== Provided records

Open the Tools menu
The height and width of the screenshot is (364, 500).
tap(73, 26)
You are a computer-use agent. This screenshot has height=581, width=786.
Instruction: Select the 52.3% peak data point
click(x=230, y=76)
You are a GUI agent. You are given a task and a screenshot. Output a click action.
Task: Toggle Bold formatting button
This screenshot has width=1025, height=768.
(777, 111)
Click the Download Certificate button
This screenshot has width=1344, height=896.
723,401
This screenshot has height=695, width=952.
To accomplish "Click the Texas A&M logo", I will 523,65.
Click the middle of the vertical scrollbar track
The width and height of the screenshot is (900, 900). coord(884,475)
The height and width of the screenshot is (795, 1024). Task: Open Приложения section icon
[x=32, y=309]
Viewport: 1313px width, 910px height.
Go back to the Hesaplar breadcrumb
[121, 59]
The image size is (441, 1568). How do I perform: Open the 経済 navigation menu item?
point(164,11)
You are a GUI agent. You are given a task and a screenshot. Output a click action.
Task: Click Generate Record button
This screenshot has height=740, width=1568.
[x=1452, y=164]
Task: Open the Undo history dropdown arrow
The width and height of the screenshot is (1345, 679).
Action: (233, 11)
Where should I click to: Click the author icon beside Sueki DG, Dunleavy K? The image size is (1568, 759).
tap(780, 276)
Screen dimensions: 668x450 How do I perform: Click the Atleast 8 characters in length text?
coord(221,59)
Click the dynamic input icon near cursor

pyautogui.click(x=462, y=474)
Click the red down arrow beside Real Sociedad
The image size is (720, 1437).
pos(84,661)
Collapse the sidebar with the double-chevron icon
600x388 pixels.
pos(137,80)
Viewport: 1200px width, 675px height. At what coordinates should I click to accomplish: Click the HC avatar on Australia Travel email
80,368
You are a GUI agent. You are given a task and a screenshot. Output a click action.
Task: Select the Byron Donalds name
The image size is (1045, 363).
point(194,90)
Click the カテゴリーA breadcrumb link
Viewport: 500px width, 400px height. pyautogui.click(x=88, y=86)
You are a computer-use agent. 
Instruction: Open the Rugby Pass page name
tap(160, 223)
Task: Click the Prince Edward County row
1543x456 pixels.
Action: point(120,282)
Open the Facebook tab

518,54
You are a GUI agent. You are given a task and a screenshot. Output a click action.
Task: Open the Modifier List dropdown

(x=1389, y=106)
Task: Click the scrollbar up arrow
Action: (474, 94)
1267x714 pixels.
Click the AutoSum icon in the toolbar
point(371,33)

====

→ What the task requires: The stopping point is the line containing "Task: Toggle Bold formatting button". Reproduce exactly every line of the material from the first through that one.

→ Result for this exercise:
Open the Tools menu
The height and width of the screenshot is (364, 500).
tap(73, 26)
You are a computer-use agent. This screenshot has height=581, width=786.
Instruction: Select the 52.3% peak data point
click(x=230, y=76)
You are a GUI agent. You are given a task and a screenshot. Output a click action.
Task: Toggle Bold formatting button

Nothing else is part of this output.